**Records excerpted from a collection**:
___

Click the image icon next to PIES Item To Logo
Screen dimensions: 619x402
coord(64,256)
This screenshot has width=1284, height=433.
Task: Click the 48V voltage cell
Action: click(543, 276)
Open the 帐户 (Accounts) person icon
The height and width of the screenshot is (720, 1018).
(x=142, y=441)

___

**TASK OBJECTIVE**: The full set of records must be output again exactly.

**YOUR RESPONSE**:
Click the image icon next to PIES Item To Logo
Screen dimensions: 619x402
coord(64,256)
This screenshot has width=1284, height=433.
Task: Click the 48V voltage cell
Action: click(543, 276)
Open the 帐户 (Accounts) person icon
The height and width of the screenshot is (720, 1018).
(x=142, y=441)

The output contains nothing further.